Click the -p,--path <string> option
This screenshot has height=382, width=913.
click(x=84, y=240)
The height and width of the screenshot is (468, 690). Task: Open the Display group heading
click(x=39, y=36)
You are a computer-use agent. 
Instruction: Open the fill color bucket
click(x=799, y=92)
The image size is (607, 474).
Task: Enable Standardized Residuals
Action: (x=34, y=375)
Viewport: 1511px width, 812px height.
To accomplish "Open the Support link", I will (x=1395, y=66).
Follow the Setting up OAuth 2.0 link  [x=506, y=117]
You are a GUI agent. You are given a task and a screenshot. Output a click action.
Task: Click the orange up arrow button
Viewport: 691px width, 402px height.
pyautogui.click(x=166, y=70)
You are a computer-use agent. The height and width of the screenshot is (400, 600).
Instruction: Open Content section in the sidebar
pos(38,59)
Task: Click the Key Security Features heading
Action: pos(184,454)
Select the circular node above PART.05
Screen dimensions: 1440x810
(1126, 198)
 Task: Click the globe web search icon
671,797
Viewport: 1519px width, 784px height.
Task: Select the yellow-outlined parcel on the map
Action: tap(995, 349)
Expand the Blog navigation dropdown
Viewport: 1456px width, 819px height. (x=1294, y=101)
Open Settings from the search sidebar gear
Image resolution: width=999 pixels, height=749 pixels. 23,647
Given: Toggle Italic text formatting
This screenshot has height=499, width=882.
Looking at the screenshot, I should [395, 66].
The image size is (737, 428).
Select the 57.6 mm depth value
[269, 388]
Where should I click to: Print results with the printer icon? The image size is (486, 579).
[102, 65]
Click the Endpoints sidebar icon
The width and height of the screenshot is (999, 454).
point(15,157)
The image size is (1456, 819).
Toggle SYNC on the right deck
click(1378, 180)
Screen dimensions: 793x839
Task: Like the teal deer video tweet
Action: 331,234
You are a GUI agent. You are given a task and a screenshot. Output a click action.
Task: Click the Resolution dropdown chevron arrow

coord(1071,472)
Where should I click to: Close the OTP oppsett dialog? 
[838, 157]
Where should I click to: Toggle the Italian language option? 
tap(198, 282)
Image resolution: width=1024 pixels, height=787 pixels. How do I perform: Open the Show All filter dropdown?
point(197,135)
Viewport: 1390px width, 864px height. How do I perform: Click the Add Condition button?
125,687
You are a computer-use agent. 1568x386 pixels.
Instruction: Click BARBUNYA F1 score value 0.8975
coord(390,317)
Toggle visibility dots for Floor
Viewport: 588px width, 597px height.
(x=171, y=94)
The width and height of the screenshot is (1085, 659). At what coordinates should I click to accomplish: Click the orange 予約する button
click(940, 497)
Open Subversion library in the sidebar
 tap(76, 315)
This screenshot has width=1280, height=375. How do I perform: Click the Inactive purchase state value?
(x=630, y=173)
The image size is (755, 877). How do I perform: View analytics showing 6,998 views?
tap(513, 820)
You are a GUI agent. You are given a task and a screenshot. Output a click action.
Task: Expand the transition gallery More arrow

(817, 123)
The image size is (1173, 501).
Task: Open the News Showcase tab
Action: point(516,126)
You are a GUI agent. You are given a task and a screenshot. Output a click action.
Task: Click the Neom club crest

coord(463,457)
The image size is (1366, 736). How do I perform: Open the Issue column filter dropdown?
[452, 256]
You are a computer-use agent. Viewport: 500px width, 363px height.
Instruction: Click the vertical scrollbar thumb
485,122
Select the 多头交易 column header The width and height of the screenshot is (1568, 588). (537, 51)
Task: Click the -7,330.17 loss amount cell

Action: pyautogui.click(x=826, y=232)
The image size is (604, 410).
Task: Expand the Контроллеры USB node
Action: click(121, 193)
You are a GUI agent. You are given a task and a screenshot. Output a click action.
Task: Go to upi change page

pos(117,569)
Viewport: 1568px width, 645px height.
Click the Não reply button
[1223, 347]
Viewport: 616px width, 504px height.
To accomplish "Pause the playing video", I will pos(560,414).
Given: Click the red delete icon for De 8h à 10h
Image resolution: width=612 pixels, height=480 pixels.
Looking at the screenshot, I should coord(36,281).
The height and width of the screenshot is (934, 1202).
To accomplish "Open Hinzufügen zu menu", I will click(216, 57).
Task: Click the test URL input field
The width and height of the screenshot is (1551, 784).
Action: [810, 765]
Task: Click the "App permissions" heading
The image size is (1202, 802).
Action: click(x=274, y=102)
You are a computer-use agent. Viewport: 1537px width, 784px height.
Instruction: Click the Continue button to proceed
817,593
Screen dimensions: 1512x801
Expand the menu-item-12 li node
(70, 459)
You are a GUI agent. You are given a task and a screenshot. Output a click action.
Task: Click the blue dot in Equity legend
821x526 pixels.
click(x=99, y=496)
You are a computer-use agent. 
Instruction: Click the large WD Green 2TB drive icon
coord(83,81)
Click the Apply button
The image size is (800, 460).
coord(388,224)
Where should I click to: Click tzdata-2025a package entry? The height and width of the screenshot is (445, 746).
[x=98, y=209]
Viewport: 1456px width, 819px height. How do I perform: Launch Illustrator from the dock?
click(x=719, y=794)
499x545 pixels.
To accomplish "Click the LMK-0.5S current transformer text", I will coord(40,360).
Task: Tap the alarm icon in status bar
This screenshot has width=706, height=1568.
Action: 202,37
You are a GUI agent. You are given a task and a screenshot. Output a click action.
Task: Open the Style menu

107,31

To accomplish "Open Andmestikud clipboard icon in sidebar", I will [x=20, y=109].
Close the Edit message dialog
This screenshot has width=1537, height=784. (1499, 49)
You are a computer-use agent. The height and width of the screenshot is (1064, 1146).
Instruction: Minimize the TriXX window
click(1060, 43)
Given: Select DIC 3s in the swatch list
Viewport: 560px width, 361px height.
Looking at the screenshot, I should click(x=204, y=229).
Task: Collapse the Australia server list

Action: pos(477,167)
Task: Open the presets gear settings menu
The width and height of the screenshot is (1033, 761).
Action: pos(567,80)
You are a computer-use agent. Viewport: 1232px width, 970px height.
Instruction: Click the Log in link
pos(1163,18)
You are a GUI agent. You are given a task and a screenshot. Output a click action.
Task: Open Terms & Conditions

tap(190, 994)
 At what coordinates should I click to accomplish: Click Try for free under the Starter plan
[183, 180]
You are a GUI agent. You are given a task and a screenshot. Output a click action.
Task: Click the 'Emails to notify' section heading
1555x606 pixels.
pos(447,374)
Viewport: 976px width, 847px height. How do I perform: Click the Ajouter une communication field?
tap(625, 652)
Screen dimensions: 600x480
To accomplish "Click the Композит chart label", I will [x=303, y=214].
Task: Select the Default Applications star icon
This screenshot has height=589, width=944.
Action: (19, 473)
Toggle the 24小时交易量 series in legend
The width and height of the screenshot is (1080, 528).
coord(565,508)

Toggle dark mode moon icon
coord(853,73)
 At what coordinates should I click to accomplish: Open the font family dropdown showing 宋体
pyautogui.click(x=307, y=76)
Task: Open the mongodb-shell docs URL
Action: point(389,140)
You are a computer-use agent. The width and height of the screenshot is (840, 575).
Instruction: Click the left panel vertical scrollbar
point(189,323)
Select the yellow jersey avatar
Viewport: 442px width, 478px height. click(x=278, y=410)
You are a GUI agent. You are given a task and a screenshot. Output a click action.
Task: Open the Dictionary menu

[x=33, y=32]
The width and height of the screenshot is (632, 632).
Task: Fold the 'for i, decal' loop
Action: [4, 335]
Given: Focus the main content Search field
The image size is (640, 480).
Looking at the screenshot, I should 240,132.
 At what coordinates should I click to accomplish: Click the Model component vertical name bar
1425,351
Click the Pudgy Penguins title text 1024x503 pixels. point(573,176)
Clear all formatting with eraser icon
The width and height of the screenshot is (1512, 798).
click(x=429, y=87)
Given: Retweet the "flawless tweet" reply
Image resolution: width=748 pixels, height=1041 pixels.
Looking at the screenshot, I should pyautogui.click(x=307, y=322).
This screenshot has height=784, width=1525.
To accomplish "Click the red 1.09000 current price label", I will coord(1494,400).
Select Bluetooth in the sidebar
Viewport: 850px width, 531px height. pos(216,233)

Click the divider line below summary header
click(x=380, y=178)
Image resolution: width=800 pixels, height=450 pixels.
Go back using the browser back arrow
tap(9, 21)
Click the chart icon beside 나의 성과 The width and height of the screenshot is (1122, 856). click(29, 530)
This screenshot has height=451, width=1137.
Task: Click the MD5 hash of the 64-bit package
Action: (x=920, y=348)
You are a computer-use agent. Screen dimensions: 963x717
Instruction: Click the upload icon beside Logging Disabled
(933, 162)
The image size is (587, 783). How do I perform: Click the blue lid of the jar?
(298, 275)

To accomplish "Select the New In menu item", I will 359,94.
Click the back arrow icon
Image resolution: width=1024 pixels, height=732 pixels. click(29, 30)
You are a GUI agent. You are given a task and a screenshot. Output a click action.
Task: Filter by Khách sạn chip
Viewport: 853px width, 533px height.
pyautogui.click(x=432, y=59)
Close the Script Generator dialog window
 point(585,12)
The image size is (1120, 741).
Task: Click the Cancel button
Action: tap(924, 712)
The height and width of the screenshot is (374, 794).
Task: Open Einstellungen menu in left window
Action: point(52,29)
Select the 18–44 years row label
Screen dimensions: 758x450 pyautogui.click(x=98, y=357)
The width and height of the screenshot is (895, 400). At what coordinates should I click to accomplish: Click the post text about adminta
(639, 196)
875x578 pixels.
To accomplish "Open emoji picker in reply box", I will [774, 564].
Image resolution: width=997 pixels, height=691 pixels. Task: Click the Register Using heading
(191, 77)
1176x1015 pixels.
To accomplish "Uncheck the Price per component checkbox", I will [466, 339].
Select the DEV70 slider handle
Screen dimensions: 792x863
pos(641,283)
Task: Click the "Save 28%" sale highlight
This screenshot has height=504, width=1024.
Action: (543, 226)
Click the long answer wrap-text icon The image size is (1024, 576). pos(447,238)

== == ==

Requirement
In the listing above, start at the line with "Image resolution: width=1024 pixels, height=787", go on through the line with "You are a computer-use agent. 1568x386", and copy each of those lines exactly; leave out all the rest.

Answer section
Image resolution: width=1024 pixels, height=787 pixels. How do I perform: Open the Show All filter dropdown?
point(197,135)
Viewport: 1390px width, 864px height. How do I perform: Click the Add Condition button?
125,687
You are a computer-use agent. 1568x386 pixels.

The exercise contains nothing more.